▸ **Task goal**
Pictures excluded, return the lines below from the first through the line holding "Click the BR toolbar button".

BEGIN

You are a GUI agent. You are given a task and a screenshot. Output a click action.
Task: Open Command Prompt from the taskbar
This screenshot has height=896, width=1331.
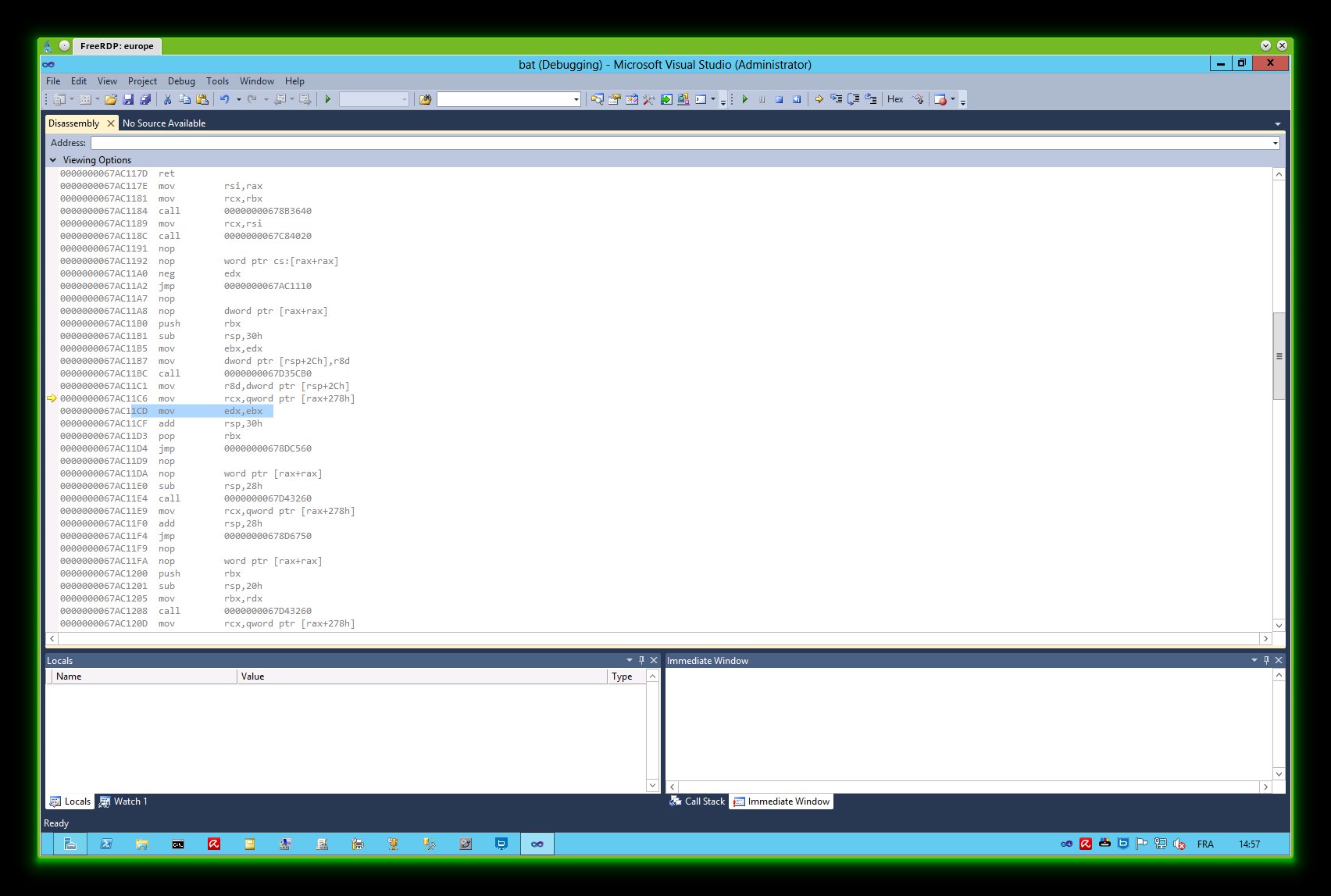click(178, 844)
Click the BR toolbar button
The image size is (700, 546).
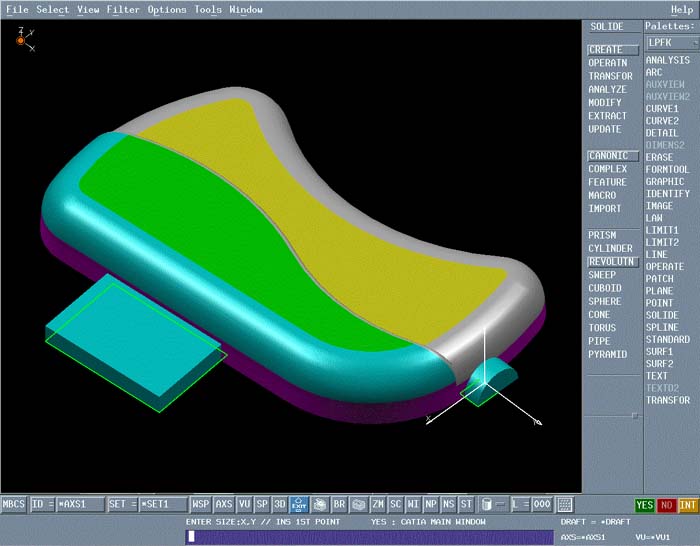[x=339, y=505]
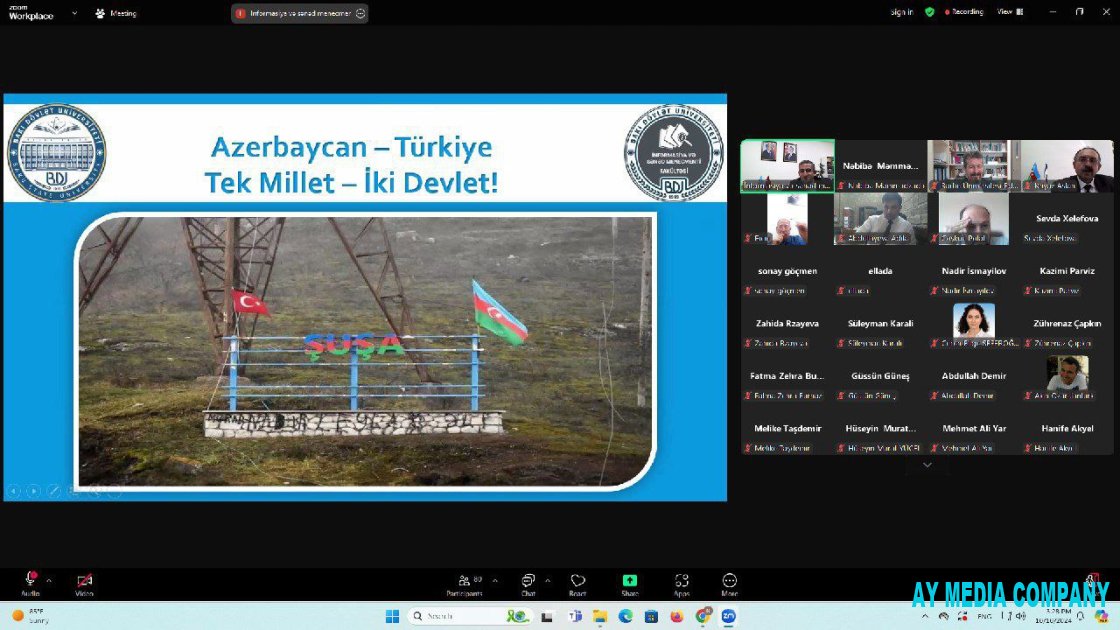The height and width of the screenshot is (630, 1120).
Task: Expand audio options arrow beside Audio
Action: (49, 580)
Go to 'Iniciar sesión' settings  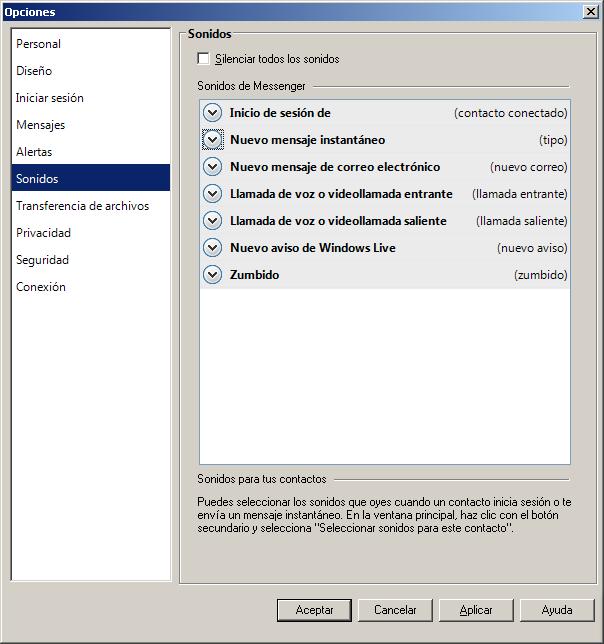click(x=50, y=98)
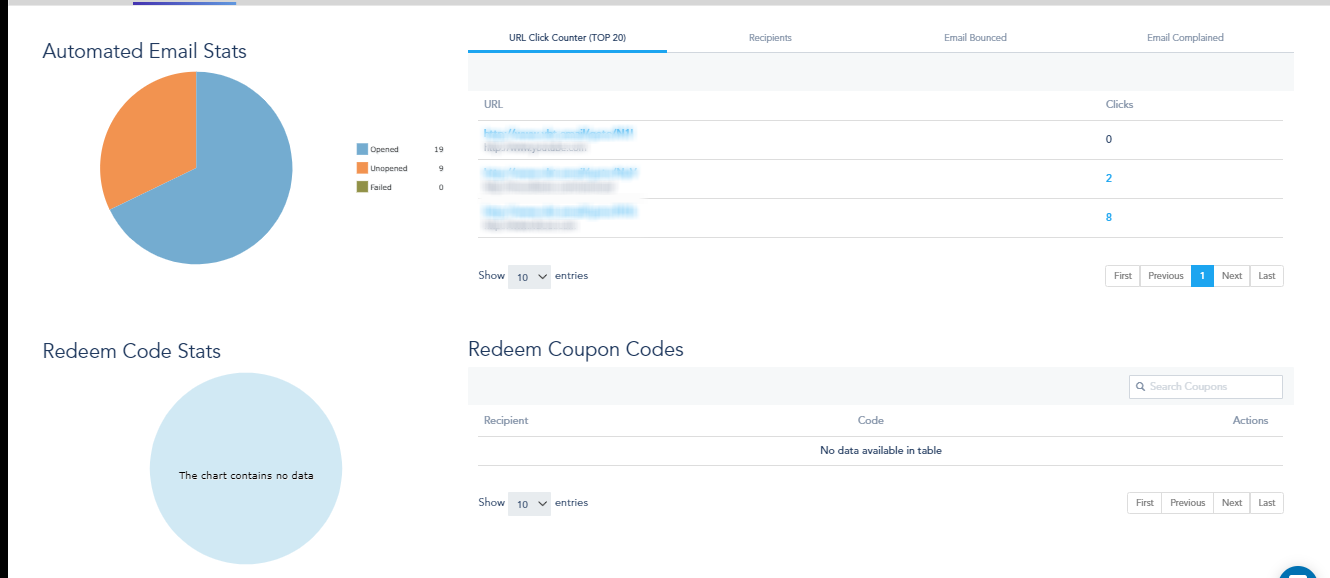Click the orange Unopened legend swatch
The height and width of the screenshot is (578, 1330).
click(362, 168)
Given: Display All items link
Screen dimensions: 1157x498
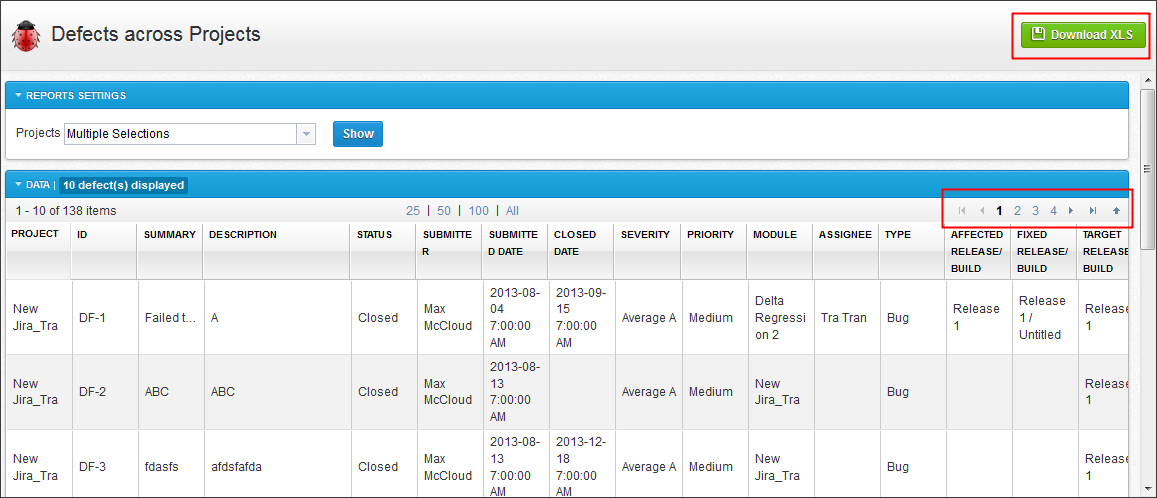Looking at the screenshot, I should point(512,211).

END

▸ **Written response**
You are a GUI agent. You are given a task and a screenshot. Output a click action.
Task: Open Command Prompt from the taskbar
This screenshot has height=896, width=1331.
click(178, 844)
Click the BR toolbar button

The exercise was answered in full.